His loving concern never fails.
His great love is new every morning.
LORD, how faithful you are!
In the difficult times I’ve experienced (as indeed we all have), it’s comforting to know that though life can change, God will not. Our world may fall to pieces, but God will still give us peace. The goal of the NIrV is to make this message of divine salvation and comfort available to and accessible by as many people as possible.
What are your thoughts about Bible Gateway and the Bible Gateway App and Bible Audio App?
Michael J. Williams, PhD: These resources are doing in their own way what the NIrV is also trying to do: make the Bible accessible to as many as possible. I myself use the resources of Bible Gateway frequently in comparing Bible translations as part of the process of determining how to best communicate the truth of God’s word in the clearest way possible.
Is there anything else you’d like to say?

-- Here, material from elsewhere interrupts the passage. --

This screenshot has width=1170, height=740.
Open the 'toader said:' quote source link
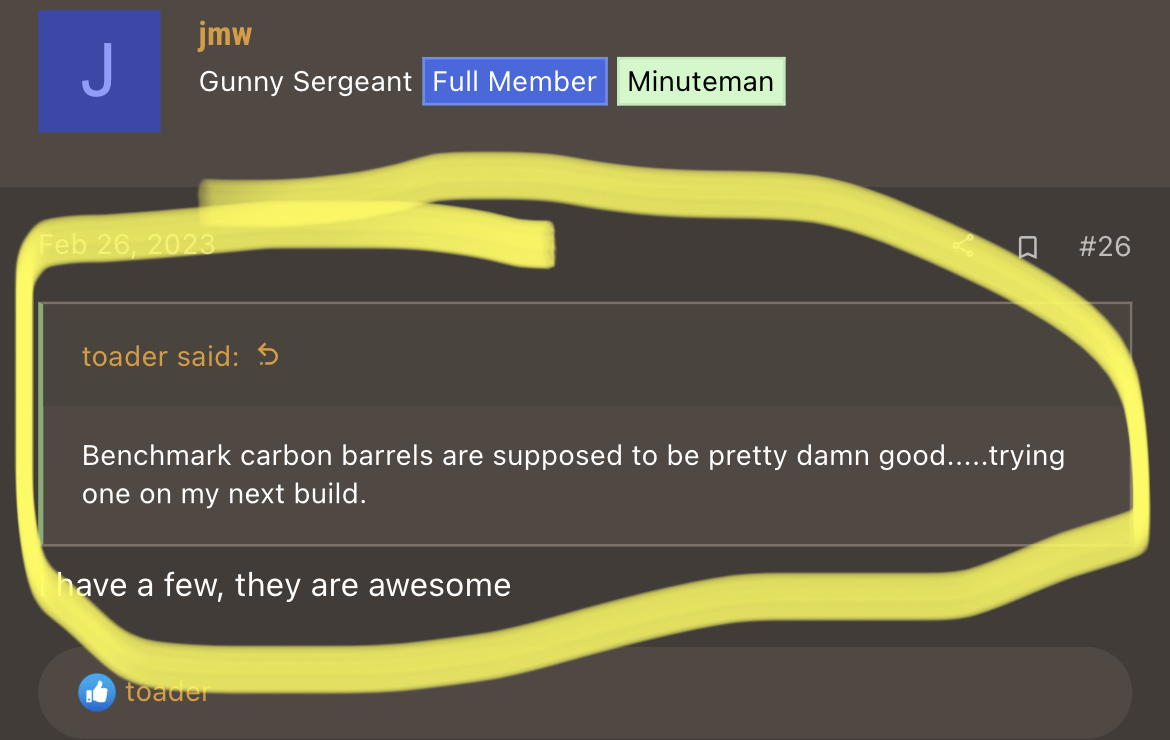(x=160, y=356)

Michael J. Williams, PhD: It’s so encouraging to see Christians working together to spread the good news of the gospel of Jesus Christ. The NIrV does this by means of a more accessible and understandable translation. Zondervan and Biblica do this by publishing, marketing, and distributing different Bible translations. Bible Gateway does this by making these materials available in convenient platforms for Christians to deepen their understanding and faith, and for non-Christians to explore. May the church continue to come together in such ways to fulfill its calling to bring the gospel to all people (Matthew 28:18–20)!
Read interviews with the other translators of the New International Reader’s Version:
The New International Reader’s Version (NIrV) is published by HarperCollins Christian Publishing, Inc., the parent company of Bible Gateway.
Bio: Until his retirement in 2018, Michael Williams taught Hebrew, Old Testament, and ancient Near Eastern languages and history at Calvin Theological Seminary in Michigan. He is an ordained minister in the Christian Reformed Church and has also spent time teaching in Kenya, Russia, and Poland. Dr. Williams is proficient in seven ancient languages, including biblical Hebrew, Aramaic, Akkadian, Ugaritic, and Sumerian.